- _Available records_:
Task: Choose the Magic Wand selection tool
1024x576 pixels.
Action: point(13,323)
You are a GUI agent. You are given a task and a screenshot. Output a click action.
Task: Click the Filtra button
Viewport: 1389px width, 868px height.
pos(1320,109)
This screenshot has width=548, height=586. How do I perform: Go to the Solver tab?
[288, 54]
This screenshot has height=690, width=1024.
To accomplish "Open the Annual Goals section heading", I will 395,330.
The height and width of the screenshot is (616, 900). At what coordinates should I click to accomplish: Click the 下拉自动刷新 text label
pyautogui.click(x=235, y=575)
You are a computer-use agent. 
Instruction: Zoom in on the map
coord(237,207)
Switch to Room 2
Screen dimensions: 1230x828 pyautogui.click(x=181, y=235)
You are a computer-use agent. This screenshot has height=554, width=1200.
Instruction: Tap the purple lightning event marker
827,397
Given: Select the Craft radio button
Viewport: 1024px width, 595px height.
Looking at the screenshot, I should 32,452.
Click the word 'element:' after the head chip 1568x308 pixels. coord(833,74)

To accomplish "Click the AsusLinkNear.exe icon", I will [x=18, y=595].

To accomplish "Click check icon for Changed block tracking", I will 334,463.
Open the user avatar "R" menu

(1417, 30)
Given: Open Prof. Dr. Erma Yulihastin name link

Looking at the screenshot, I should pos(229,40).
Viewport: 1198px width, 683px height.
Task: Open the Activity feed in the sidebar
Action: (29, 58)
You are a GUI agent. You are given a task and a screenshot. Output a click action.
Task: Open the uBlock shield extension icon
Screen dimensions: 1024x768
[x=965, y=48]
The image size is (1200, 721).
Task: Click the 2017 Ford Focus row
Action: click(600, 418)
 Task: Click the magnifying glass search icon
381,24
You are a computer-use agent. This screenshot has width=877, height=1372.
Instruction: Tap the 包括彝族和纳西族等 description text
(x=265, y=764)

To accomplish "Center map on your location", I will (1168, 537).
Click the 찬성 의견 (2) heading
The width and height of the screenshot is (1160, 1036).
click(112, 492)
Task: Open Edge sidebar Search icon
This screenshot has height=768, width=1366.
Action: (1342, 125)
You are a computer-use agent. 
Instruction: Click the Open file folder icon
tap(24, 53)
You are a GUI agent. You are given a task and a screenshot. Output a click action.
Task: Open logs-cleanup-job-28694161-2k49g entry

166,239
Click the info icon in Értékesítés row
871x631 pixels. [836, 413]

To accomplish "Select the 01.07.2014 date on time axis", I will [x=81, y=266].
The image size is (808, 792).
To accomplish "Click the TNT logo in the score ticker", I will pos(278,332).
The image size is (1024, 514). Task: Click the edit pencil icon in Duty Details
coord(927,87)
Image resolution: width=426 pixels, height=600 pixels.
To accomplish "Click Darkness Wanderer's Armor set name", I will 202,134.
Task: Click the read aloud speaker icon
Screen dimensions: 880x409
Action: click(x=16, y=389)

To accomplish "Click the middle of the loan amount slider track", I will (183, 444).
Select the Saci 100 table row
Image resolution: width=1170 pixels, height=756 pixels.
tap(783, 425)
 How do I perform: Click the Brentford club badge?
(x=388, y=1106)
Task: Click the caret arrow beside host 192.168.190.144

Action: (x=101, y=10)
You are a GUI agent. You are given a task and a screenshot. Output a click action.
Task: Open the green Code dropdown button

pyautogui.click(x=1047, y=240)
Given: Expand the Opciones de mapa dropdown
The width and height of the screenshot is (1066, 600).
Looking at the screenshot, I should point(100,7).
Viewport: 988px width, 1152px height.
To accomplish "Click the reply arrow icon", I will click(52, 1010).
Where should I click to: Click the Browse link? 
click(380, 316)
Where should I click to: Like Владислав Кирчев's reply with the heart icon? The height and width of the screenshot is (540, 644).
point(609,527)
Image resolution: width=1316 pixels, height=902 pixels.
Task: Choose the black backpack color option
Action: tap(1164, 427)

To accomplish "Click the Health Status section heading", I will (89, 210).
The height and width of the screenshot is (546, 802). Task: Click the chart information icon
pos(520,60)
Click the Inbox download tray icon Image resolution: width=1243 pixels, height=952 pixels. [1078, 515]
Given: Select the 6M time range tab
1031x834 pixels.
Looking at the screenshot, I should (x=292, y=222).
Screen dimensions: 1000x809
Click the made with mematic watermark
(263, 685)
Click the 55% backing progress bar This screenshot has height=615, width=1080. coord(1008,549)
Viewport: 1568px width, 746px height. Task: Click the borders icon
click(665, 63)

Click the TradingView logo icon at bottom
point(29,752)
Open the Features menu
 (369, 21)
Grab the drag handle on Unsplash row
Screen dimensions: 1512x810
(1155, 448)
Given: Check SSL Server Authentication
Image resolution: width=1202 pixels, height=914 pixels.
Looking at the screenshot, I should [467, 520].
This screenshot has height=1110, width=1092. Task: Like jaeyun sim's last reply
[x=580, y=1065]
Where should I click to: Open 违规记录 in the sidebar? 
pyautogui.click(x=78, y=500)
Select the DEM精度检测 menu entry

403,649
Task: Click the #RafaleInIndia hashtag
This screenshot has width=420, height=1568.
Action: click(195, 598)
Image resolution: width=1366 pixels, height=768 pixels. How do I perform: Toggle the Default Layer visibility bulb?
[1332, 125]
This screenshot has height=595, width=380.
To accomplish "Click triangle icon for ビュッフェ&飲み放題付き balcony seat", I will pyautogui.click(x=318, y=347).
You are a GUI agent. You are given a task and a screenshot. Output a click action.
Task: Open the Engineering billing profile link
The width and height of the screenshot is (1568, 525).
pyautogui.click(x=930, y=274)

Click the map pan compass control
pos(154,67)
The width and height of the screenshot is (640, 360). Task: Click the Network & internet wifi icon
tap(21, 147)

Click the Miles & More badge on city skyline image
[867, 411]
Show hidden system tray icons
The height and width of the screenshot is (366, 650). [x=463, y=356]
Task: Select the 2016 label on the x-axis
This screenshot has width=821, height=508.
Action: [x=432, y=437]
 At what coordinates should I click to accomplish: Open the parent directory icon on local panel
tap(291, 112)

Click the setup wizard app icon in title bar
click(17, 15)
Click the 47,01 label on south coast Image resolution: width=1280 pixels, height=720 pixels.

- _What you are asked to do_: Count every line of the records that includes "time", and give that number with no other words.

- _Result_: 2